• _Try it_
I need each line of the entries below that includes the string "pěstování".

• _Available data_
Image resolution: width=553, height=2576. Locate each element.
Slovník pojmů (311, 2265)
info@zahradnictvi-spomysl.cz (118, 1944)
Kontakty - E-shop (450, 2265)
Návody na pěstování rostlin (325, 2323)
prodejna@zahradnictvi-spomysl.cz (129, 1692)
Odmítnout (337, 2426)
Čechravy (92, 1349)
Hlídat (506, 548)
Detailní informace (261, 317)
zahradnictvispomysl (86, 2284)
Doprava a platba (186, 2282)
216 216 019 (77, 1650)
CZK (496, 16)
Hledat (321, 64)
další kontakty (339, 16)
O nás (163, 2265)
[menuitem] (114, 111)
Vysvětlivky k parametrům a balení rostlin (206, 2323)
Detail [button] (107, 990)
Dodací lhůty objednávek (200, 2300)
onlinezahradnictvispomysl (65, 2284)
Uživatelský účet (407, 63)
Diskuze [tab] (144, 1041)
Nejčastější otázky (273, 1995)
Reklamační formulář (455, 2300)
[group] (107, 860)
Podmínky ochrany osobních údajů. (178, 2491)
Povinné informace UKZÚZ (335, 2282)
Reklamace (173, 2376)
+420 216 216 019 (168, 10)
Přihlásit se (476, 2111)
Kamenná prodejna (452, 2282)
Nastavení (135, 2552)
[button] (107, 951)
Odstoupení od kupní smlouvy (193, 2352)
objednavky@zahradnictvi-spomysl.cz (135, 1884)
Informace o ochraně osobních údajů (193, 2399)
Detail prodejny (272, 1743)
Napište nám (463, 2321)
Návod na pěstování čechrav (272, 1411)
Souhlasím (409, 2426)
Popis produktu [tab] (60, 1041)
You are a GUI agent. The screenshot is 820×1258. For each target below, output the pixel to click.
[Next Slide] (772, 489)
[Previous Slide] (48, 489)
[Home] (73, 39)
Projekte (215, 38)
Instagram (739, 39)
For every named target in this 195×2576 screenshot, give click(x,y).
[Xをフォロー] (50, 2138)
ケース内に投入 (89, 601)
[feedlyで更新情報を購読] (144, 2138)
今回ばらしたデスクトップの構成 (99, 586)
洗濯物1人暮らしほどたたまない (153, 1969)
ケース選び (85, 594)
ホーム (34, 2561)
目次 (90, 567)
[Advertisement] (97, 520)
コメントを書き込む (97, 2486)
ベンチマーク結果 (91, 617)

• _Answer to the exercise_
Návody na pěstování rostlin (325, 2323)
Návod na pěstování čechrav (272, 1411)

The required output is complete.